Best Practices for File Source Configurations
Question
What are the most effective ways to configure a File connector to maximize performance and minimize Monthly Active Rows (MAR) costs under the 2025 pricing model?
Environment
File connections using Merge Mode on the 2025 pricing model.
What's new?
Area | What changed | Why it matters |
---|---|---|
Per-connection pricing and Multiple Table support | Each connection (source to destination) now accrues its own MAR-based discount curve. Multiple Table support allows a single connection to sync several logically related tables, pooling MAR volume onto that curve. | Consolidate related datasets into one connection to optimize pricing. |
Re-sync detection | We detect unchanged rows from the previous sync, even though the modified timestamp is at the file level. We identify a row based on the configured primary key. | Unchanged rows are not counted towards MAR, delivering cost effectiveness without compromising data freshness. |
For more information, see our 2025 Pricing Updates.
Answer
Prerequisites
- Understand how your source files are generated:
- Files are appended, overwritten, or newly created?
- File names are unique (for example, with appended timestamps) or reused?
- Files contain only incremental changes or a full historical refresh?
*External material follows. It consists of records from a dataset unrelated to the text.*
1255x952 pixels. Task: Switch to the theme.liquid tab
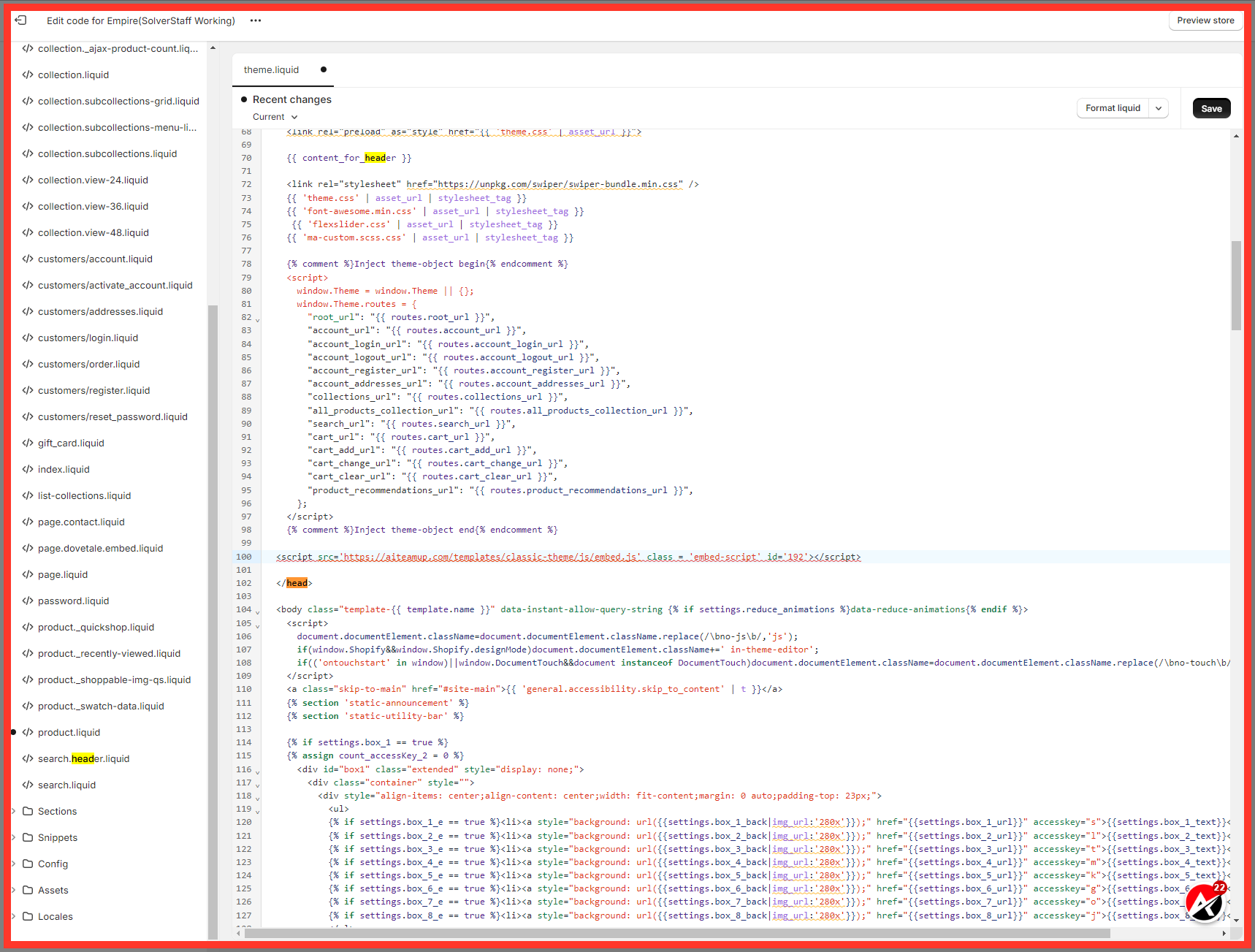[272, 70]
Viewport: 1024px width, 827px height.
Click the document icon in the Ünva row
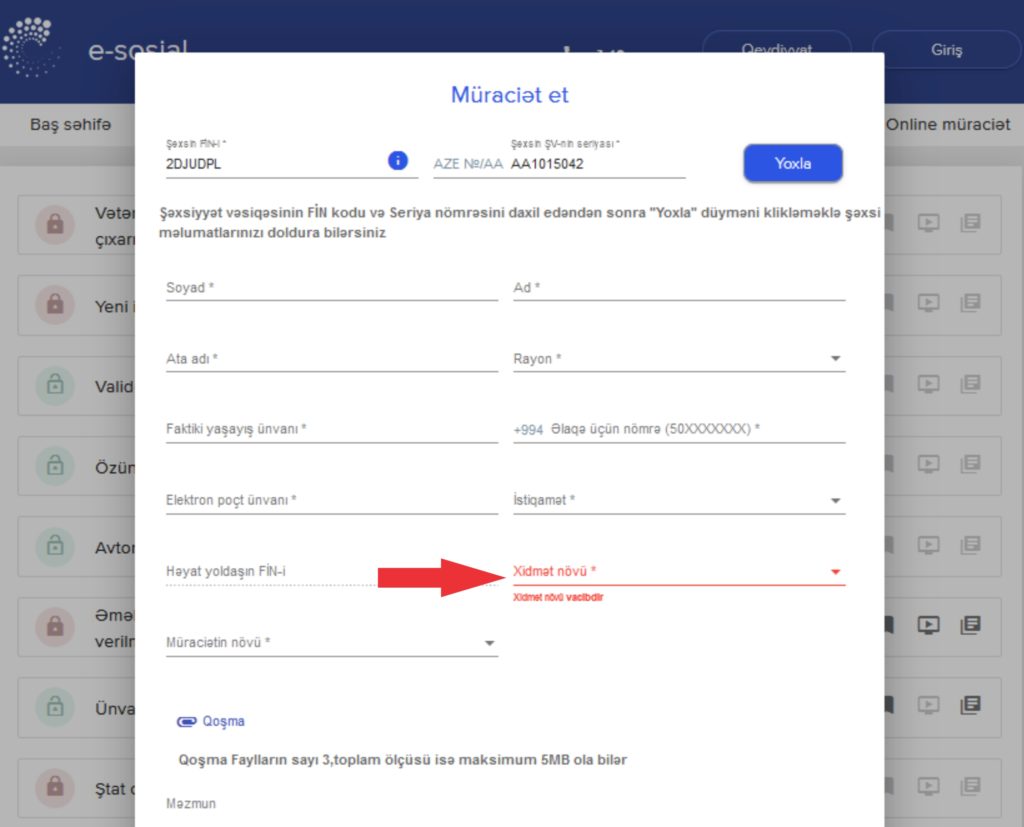click(x=969, y=705)
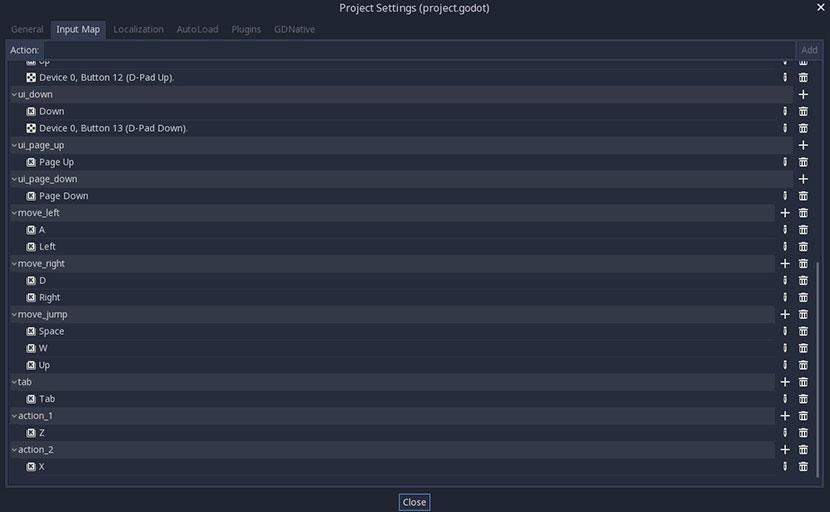Open the Localization tab

[138, 29]

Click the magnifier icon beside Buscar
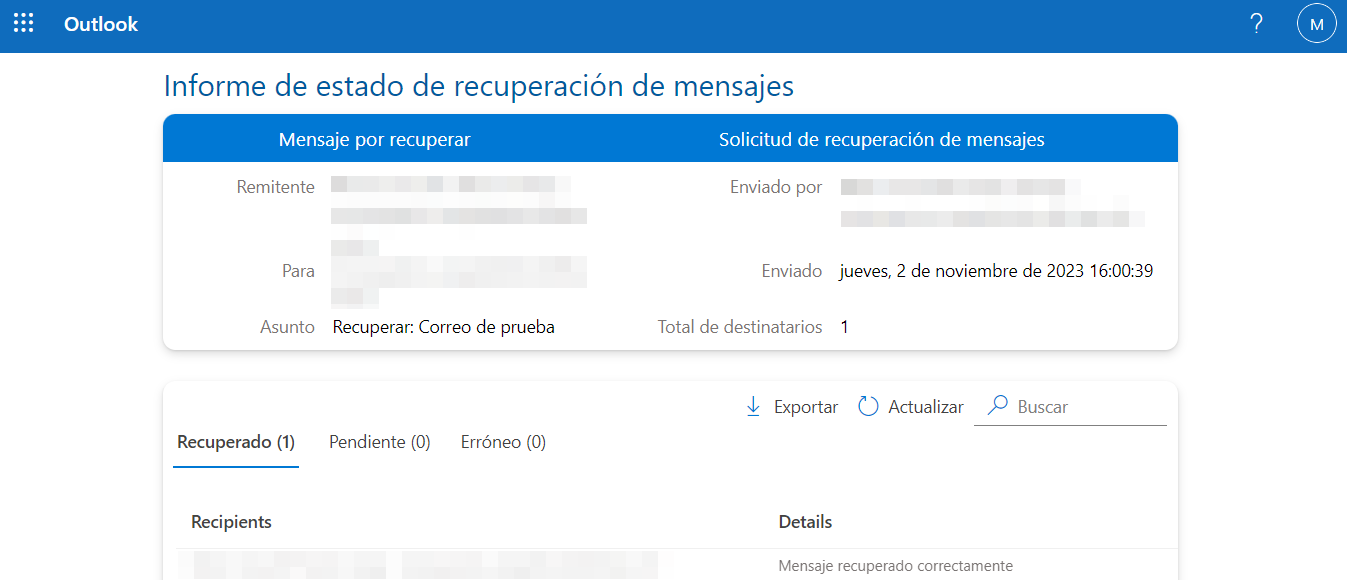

- Identify Primary Keys - Determine whether each dataset mapped to a table includes fields that can uniquely identify each row (i.e., a natural primary key).
- Specify granular paths and patterns - Provide the most specific File Path and optional regex File Pattern to exclude irrelevant data.
- Understand Monthly Active Rows (MAR) and the pricing model - Learn how MAR is calculated, how to track your usage, and how to optimize your syncs. For more information, see our pricing documentation.
Recommended file source configurations
In all the following configurations, we recommend grouping logically related datasets into a single connection using Multiple Table support. This approach combines their MAR into one discount curve, ensuring cost effectiveness.
Configuration A - Unique file names with incremental data
- Each file has a unique name and contains only new data.
- Primary key used for file process and load - Append file using file modified time (We treat each file as new rows).
Configuration B - Reused file names with incremental data
- Same file name reused; each upload includes only new data.
- Primary key used for file process and load - Append file using file modified time (We treat each file as new rows).
Configuration C - Reused file names, full refresh
- Same file name reused; each file is a complete snapshot of historical data plus new data.
- Primary key used for file process and load - Upsert file using custom primary key (recommended) or Upsert file using file name and line number (if the row order is stable).
- Why - Re-sync detection uses the primary key to ensure only genuinely new or changed rows count towards MAR.
Configuration D - Unique file names, full refresh
- Each file has a unique name and is a complete snapshot of historical data plus new data.
- Primary key used for file process and load - Upsert file using custom primary key.
- Why - Re-sync detection uses the primary key to ensure only genuinely new or changed rows count towards MAR.
Optimization playbook
- Consolidate datasets - Use Multiple Table support to sync logically related tables through one connection, concentrating MAR, and enabling you to ensure cost optimization.
- Use Append file using file modified time when files contain only new data - This is the most efficient option. This approach adds rows to the destination without extra overhead, making it ideal for incremental files.
- Use Upsert file using custom primary key for full snapshot files - Data is upserted based on your chosen primary key. While re-sync detection helps avoid repeated MAR charges, upserts are not cost-effective due to the additional processing required in your destination.
Considerations
Fivetran prefers to be prescriptive to our users regarding file configuration. Consider our recommended file source configurations for the best approaches to configuring your file ingestion processes.
If you don't use the recommended approaches, you may experience increased MAR usage, degraded sync performance, or both.